The Rynek and around – this is where I head to first
As always, when I come to Kraków, I stroll along the central market square, the Rynek, and the narrow streets around it.
But then… there are some more hidden gems: Art Nouveau achitecture
Adjoining the old city center there are two areas called Piasek and Nowy Swiat. They boast some nice Art Nouveau architecture: Palaces from around 1900. With one of my Krakówian friends I start to discover this area. We look for the chimera of the Palac Hutten-Czapskich. There is a panel explaining it, but where is it? Stepping back helps. The chimera sits above the panel on a column. It looks like a monkey to me. I like the clear and elegant lines of the palace reminding me of an ancient classical building.
Next we search the frog on the House below the Singing Frog. At 4:30 pm it is already dark in Kraków – difficult to see the frog that for some odd reason was selected as the symbol for the music school that was here. The notes on the facade also point to music. Well, Kraków is two hours west of Basel, has the same time and it gets dark earlier. We decide to go back to the palac of the Hutten-Czapskich and check out their museum.
The collection of the Hutten-Czapskich
Hutten-Czapskich was an art collector. The museum has just opened recently. On display are his coins, books and some armament. We are the only visitors. A lady guard follows us showing enthusiasm for her museum and suggesting the best sequence of visit.
Coins, coins and coins… room after room
On the second floor we find coins from the Black Sea, from Greece, from Rome, from all European countries in medieval times and above all from Poland. The vitrines are meticuously curated. Each coin has a number and a touch screen display explains the coin with its background. For instance there was a time in Poland, where one side of the coin showed the current king and the second side was used for political propaganda. This must be an eldorado for a history teacher.

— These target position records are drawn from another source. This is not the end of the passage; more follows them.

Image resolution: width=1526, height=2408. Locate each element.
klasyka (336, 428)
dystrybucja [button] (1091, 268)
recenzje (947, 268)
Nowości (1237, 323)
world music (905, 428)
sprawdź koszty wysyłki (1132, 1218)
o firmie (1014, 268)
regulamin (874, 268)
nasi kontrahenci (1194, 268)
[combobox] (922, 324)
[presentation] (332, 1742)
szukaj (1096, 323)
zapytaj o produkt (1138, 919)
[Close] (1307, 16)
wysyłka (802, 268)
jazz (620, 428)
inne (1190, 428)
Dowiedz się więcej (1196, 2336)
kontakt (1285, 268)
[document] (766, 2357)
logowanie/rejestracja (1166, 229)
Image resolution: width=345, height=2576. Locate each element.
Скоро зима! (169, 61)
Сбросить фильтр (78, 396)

Then books and books and books
On the third floor we found books – the shelfs became the tapestry of the rooms.
The oldest books are from the 15th century, when book printing started. Will we produce any literature today that will be on display in museums in 500 years?
Piasek – I will come back next week before it is dark
This was just a small glance at Piasek. I will come back and take more photos with day light.